The Last Boat Home (17 page)

Read The Last Boat Home Online

Authors: Dea Brovig

‘Thank your mother,’ he said.

Else ducked under his arm. A candle shone in the dining room window, guiding her to the farmhouse through the dark while, behind her, Valentin’s saw left the peace of the night in tatters.

The strong man left in good time before Johann was due home from the shipyard. In the kitchen Dagny fried more meatballs and peeled the skins from boiled potatoes, scraping the shavings that curled on her knife into the bucket under the sink. Else unscrewed the lid from a pot of lingonberry jam and put it next to her father’s plate on the table. She saw him through the window, a shape in the dark that could easily have been mistaken for a deer.

The front door opened and shut and she hurried to the kitchen to carry the potatoes through.
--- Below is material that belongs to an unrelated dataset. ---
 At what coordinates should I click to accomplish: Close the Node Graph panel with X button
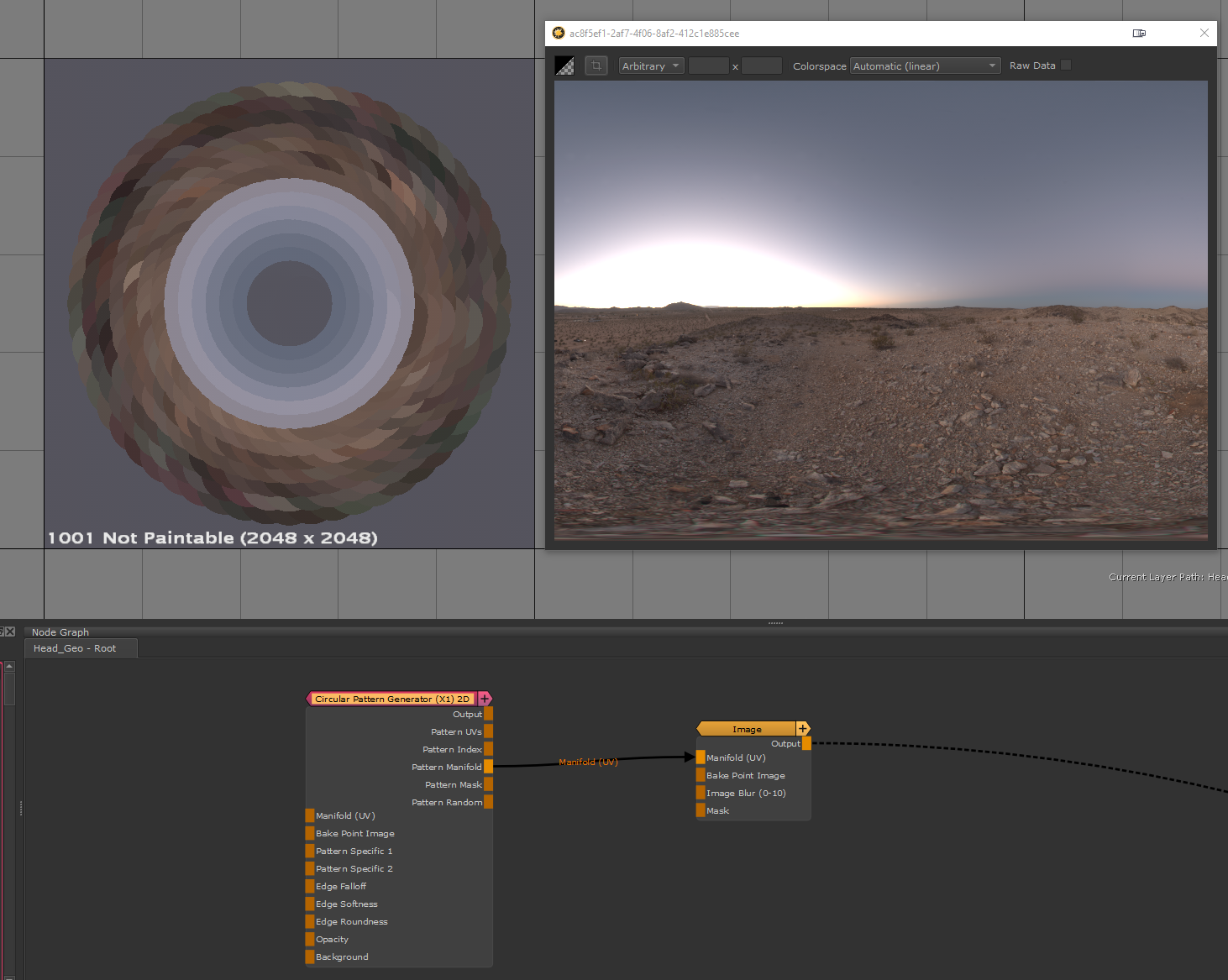point(10,631)
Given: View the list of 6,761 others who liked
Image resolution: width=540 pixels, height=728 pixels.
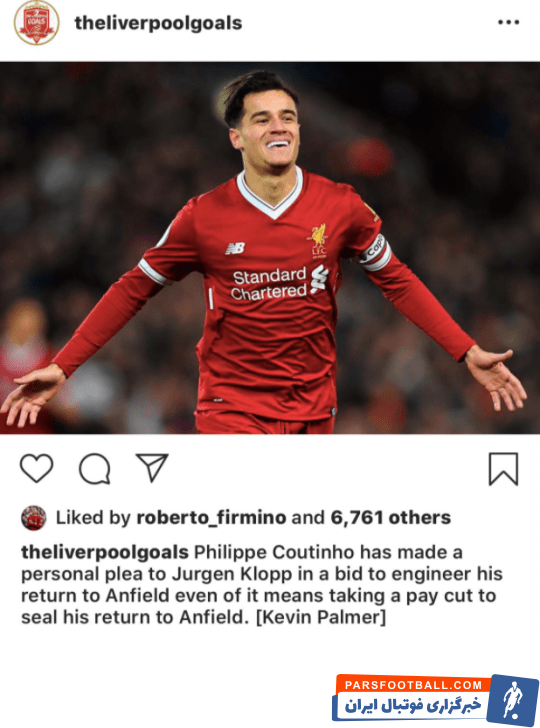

She judged her father’s movements according to the corridor’s protests: the groan of the bottom step when he removed his boots, the floorboards that creaked when he crossed to hang his coat, the quiet when he paused to crack the tension from his back. By the time he arrived in the dining room, she and her mother had finished preparing the dinner table. They took their seats while he washed his hands and splashed his face in the kitchen.

His jumper was spattered with water when he joined them and heaped food onto his dish and mashed his potatoes with the tines of his fork. He poured the sauce and helped himself to several spoonfuls of lingonberry jam. Else watched him chew and thought of Valentin eating his dinner in the barn, sitting in sawdust as he swallowed meatballs without gravy. Her mother watched, too. Her jaw was hard, her knife and fork idle in her fingers. She blinked and seemed surprised to discover that nothing was on her plate.

‘About the barn,’ she said.

‘Now I’m tired,’ said Johann. ‘I don’t want to hear more about the barn tonight.’

‘Tenvik has loaned us a worker. He’s been here today. He’s made some progress.’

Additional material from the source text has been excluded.